---------- TEXT EXTRACT

NOTE 3--EARNINGS PER COMMON SHARE
Basic earnings per share applicable to common stockholders is based upon
the net loss after reduction of amounts, if any, for accretion of the
obligation related to the put option issued in connection with the ProServ
Acquisition divided by the weighted average number of shares of common stock
outstanding during the year. Shares of common stock placed in escrow upon
completion of the Company's initial public offering have been excluded from
the calculation of basic earnings per share. The Company's outstanding
options, warrants and contingently issuable shares are not included for
diluted earnings per share because the effect would be anti-dilutive.
NOTE 4--NON-CASH COMPENSATION CHARGE
In connection with the acquisition of QBQ in October 1997, the Company
placed in escrow 78,702 shares of its common stock issued to the seller as a
portion of the purchase price. As of March 31, 1998, the Company has determined
that it is probable that the financial thresholds required to be met for the
release of these escrowed share will be achieved in 1998, and, accordingly has
recorded a charge of $462,000 for the six months ended June 30, 1998 as
non-cash compensation in the accompanying condensed consolidated statements of
operations. This compensation charge will be adjusted based upon the changes in
the fair market value of the shares subject to the escrow arrangement through
the actual release date.

--------------------

_WHAT IS BEING ASKED_
Quote the financial notes word for word, starting at "NOTE 3--EARNINGS PER" and ending at "would be anti-dilutive.". The lines that follow come from a separate source.

---------- EXTRACTED MATERIAL

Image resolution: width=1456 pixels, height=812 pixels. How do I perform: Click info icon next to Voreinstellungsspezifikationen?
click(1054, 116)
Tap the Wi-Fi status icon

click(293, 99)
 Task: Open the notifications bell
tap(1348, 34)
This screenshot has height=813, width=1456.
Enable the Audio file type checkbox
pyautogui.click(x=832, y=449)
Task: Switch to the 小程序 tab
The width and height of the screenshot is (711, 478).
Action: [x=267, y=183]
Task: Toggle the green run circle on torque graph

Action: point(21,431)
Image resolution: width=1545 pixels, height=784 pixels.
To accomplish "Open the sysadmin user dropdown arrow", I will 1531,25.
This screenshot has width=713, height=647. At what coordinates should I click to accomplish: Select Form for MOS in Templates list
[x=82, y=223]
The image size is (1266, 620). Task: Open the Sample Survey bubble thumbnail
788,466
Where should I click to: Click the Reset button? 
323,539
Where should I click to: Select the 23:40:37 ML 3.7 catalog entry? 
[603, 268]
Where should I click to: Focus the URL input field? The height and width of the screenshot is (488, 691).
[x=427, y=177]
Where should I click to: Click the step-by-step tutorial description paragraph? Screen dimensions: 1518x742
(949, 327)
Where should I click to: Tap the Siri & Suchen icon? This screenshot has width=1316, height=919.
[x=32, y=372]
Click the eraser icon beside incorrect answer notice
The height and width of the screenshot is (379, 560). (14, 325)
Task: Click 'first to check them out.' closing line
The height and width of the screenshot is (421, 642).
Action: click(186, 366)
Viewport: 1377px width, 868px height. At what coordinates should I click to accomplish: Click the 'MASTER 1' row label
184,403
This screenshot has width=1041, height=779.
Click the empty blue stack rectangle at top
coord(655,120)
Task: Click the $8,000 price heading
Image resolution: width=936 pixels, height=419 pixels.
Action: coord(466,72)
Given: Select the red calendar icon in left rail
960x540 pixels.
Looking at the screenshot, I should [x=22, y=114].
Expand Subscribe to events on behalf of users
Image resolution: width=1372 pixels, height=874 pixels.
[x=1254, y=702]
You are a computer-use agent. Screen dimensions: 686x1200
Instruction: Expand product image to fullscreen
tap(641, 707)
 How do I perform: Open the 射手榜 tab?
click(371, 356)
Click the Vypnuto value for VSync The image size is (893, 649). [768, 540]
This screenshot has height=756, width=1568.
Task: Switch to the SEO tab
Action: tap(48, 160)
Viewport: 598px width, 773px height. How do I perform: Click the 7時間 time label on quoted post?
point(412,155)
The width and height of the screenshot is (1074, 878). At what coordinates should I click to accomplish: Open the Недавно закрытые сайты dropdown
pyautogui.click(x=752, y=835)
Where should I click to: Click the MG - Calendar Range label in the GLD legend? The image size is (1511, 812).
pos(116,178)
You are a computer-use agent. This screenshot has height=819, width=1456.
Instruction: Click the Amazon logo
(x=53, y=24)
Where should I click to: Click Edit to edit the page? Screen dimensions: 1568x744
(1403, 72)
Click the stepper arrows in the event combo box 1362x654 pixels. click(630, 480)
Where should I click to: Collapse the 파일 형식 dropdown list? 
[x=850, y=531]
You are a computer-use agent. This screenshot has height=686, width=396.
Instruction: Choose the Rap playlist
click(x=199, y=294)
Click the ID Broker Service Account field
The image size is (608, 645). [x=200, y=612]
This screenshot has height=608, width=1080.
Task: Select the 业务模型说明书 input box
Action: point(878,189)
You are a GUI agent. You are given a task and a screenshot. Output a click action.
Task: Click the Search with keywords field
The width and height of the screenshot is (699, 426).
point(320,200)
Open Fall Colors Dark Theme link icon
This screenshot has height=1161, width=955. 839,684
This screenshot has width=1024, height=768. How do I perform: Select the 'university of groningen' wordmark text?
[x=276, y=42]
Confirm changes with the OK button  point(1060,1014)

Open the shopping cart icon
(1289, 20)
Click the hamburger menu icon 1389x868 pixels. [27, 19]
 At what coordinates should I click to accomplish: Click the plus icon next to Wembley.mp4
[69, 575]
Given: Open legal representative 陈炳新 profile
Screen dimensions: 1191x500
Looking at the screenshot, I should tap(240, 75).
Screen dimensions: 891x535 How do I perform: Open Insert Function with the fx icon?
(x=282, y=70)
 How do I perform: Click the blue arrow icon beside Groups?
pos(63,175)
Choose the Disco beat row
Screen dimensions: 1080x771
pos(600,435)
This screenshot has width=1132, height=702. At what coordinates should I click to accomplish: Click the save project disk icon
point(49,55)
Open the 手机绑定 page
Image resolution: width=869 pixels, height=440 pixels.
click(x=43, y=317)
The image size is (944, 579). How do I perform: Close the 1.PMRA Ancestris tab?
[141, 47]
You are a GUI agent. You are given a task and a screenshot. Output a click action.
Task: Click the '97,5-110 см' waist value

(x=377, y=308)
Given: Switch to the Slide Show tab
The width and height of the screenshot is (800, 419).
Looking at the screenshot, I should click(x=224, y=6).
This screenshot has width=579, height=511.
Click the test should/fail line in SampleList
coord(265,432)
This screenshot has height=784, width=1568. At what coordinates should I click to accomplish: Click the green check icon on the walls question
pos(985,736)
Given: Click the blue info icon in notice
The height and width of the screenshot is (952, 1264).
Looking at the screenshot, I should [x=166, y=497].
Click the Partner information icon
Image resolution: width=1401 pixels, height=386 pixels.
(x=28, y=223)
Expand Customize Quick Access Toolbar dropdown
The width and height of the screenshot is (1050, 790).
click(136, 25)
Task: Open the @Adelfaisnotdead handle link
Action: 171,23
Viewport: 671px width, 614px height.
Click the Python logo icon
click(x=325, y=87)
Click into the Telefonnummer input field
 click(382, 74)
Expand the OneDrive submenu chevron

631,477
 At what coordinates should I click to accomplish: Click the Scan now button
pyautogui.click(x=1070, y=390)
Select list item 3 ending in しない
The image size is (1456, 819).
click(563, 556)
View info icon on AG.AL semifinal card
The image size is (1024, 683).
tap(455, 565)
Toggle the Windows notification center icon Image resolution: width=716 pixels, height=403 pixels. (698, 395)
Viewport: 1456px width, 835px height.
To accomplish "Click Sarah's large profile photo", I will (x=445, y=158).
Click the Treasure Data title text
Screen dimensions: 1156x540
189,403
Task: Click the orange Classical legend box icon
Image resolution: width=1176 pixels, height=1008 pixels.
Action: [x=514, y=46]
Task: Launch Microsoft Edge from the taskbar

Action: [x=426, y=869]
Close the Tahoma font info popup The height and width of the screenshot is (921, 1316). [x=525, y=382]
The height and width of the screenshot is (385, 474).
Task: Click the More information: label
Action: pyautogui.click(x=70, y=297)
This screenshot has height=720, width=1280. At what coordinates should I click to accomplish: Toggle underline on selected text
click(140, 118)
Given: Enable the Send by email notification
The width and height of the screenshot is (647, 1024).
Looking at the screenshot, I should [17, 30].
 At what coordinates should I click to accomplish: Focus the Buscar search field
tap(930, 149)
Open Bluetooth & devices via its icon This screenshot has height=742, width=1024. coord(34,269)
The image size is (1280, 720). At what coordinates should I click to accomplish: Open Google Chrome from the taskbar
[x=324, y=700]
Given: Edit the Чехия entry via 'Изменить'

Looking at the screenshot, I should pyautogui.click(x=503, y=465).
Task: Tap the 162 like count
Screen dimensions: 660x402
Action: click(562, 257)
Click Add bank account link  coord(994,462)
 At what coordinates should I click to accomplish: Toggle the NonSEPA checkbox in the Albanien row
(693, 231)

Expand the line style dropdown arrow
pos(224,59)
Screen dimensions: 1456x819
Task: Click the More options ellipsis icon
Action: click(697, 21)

--------------------

_ANSWER_
NOTE 3--EARNINGS PER COMMON SHARE
Basic earnings per share applicable to common stockholders is based upon
the net loss after reduction of amounts, if any, for accretion of the
obligation related to the put option issued in connection with the ProServ
Acquisition divided by the weighted average number of shares of common stock
outstanding during the year. Shares of common stock placed in escrow upon
completion of the Company's initial public offering have been excluded from
the calculation of basic earnings per share. The Company's outstanding
options, warrants and contingently issuable shares are not included for
diluted earnings per share because the effect would be anti-dilutive.